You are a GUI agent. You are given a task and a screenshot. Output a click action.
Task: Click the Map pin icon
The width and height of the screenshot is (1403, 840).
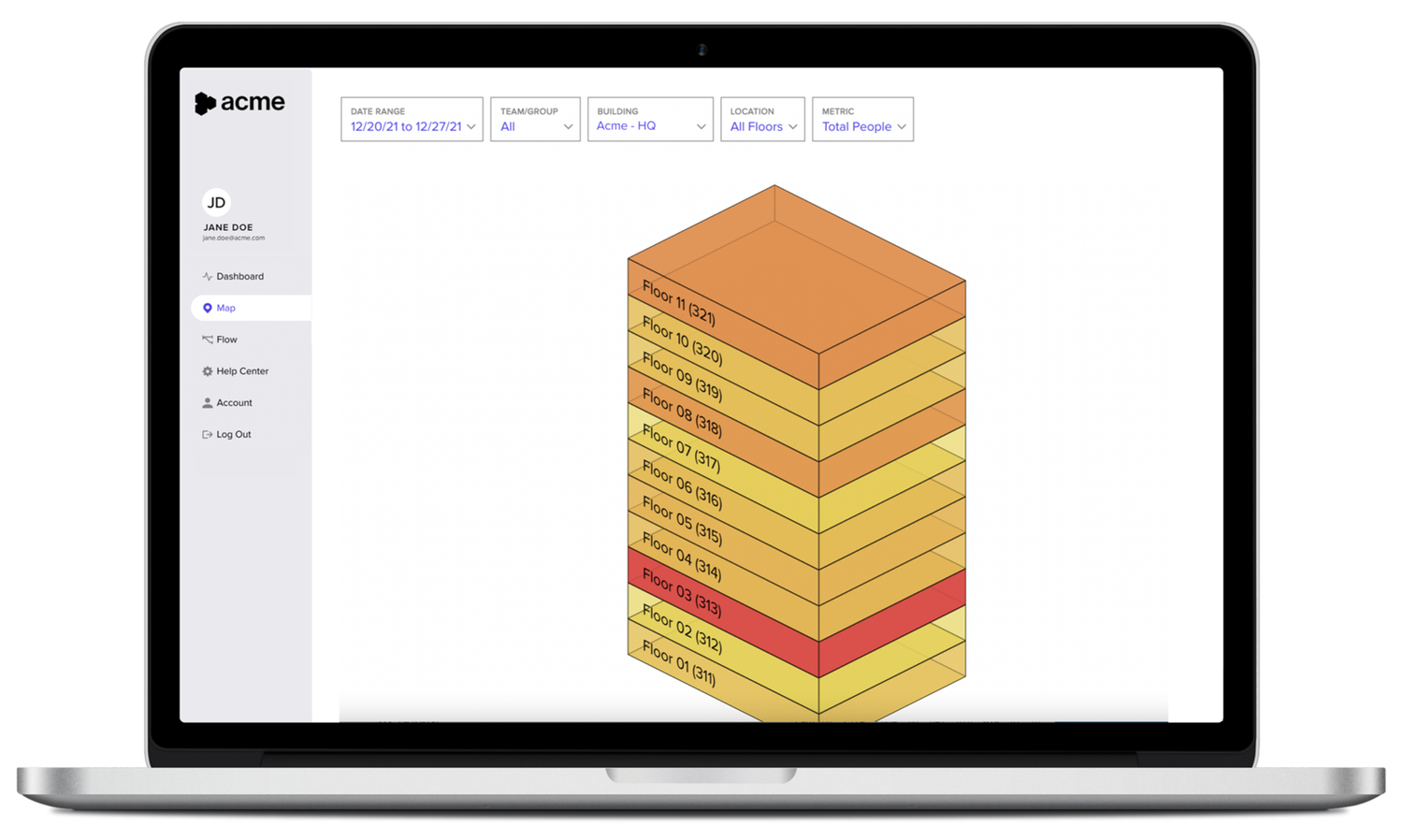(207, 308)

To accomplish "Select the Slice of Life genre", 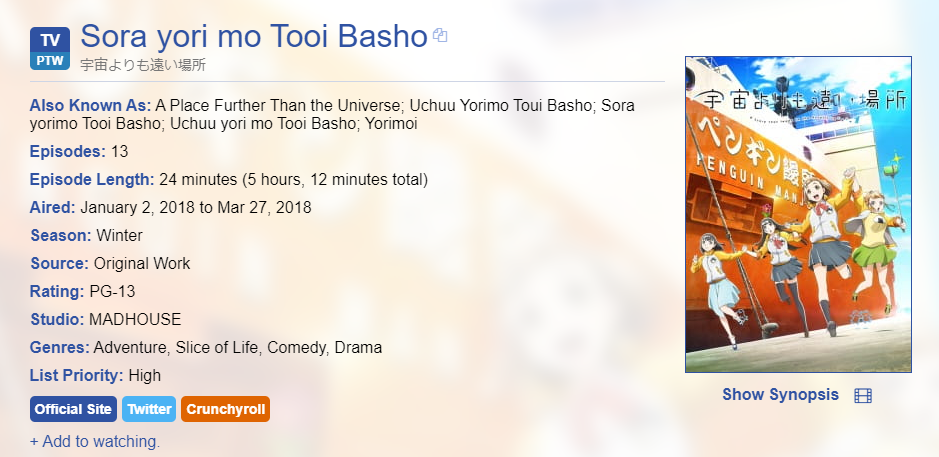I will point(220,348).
——————
DESCRIPTION OF THE TASK - Gather every line in the records above that contains the word "screenshot", and copy each one in full.

SOLUTION TO THIS EXERCISE -
You are a GUI agent. You are given a task and a screenshot. Output a click action.
The width and height of the screenshot is (1403, 840).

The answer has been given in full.